- [Required work]:
Please reproduce, exactly and with nothing added, the line containing "[Search Type] (22, 40)" and every line after it to the end of the records.

- [Information]:
──────────────────────────────
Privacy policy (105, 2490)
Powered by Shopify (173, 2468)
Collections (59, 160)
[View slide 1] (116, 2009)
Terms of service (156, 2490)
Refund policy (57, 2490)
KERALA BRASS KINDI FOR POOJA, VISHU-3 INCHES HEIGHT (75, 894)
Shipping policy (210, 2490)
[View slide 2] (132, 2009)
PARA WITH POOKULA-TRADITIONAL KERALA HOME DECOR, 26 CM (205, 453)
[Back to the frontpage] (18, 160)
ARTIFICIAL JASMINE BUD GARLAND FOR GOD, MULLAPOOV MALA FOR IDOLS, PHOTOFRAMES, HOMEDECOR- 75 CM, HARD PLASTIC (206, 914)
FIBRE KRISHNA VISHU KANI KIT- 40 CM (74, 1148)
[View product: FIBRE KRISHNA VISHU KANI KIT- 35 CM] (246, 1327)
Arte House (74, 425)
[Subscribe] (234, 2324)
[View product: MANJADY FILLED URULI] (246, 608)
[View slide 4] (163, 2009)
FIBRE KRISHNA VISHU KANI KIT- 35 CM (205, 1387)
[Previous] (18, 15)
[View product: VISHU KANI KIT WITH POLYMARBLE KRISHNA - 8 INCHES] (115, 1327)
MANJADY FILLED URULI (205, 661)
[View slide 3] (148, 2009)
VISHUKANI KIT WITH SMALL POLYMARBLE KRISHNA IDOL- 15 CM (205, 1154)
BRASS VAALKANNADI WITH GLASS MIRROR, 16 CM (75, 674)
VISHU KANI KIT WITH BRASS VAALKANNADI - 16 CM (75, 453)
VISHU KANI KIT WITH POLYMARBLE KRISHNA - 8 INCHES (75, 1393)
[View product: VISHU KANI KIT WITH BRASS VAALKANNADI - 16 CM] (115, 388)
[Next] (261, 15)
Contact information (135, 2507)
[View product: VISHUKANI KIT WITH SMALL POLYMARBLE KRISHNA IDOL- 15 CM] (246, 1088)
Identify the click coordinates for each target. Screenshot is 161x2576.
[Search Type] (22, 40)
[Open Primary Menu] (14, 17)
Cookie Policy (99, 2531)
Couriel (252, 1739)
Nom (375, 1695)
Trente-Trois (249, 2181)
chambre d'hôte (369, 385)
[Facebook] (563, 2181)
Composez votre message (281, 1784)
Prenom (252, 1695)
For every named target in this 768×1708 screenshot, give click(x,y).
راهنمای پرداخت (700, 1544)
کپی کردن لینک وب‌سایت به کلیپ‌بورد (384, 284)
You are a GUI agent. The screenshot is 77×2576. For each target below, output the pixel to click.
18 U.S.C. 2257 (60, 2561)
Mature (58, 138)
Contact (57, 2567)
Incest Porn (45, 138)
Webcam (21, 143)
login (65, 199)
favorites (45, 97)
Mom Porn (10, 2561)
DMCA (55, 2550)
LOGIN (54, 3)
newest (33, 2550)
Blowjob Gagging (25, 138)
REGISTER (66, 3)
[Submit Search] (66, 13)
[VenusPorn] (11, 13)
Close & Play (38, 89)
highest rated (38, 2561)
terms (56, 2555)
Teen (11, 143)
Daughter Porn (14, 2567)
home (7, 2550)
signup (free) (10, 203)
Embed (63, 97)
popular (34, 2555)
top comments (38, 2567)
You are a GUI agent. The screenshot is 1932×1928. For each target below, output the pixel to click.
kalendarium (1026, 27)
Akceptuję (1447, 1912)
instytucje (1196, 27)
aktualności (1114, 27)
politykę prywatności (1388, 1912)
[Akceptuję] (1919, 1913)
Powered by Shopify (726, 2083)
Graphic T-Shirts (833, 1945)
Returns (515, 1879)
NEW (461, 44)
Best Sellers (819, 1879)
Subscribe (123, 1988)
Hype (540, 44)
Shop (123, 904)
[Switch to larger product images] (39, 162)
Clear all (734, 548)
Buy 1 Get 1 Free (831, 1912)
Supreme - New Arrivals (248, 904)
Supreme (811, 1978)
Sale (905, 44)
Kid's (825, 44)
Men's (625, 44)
──────────────────────────────
- [Problem solution]:
[Search Type] (22, 40)
[Open Primary Menu] (14, 17)
Cookie Policy (99, 2531)
Couriel (252, 1739)
Nom (375, 1695)
Trente-Trois (249, 2181)
chambre d'hôte (369, 385)
[Facebook] (563, 2181)
Composez votre message (281, 1784)
Prenom (252, 1695)
For every named target in this 768×1708 screenshot, give click(x,y).
راهنمای پرداخت (700, 1544)
کپی کردن لینک وب‌سایت به کلیپ‌بورد (384, 284)
You are a GUI agent. The screenshot is 77×2576. For each target below, output the pixel to click.
18 U.S.C. 2257 (60, 2561)
Mature (58, 138)
Contact (57, 2567)
Incest Porn (45, 138)
Webcam (21, 143)
login (65, 199)
favorites (45, 97)
Mom Porn (10, 2561)
DMCA (55, 2550)
LOGIN (54, 3)
newest (33, 2550)
Blowjob Gagging (25, 138)
REGISTER (66, 3)
[Submit Search] (66, 13)
[VenusPorn] (11, 13)
Close & Play (38, 89)
highest rated (38, 2561)
terms (56, 2555)
Teen (11, 143)
Daughter Porn (14, 2567)
home (7, 2550)
signup (free) (10, 203)
Embed (63, 97)
popular (34, 2555)
top comments (38, 2567)
You are a GUI agent. The screenshot is 1932×1928. For each target below, output the pixel to click.
kalendarium (1026, 27)
Akceptuję (1447, 1912)
instytucje (1196, 27)
aktualności (1114, 27)
politykę prywatności (1388, 1912)
[Akceptuję] (1919, 1913)
Powered by Shopify (726, 2083)
Graphic T-Shirts (833, 1945)
Returns (515, 1879)
NEW (461, 44)
Best Sellers (819, 1879)
Subscribe (123, 1988)
Hype (540, 44)
Shop (123, 904)
[Switch to larger product images] (39, 162)
Clear all (734, 548)
Buy 1 Get 1 Free (831, 1912)
Supreme - New Arrivals (248, 904)
Supreme (811, 1978)
Sale (905, 44)
Kid's (825, 44)
Men's (625, 44)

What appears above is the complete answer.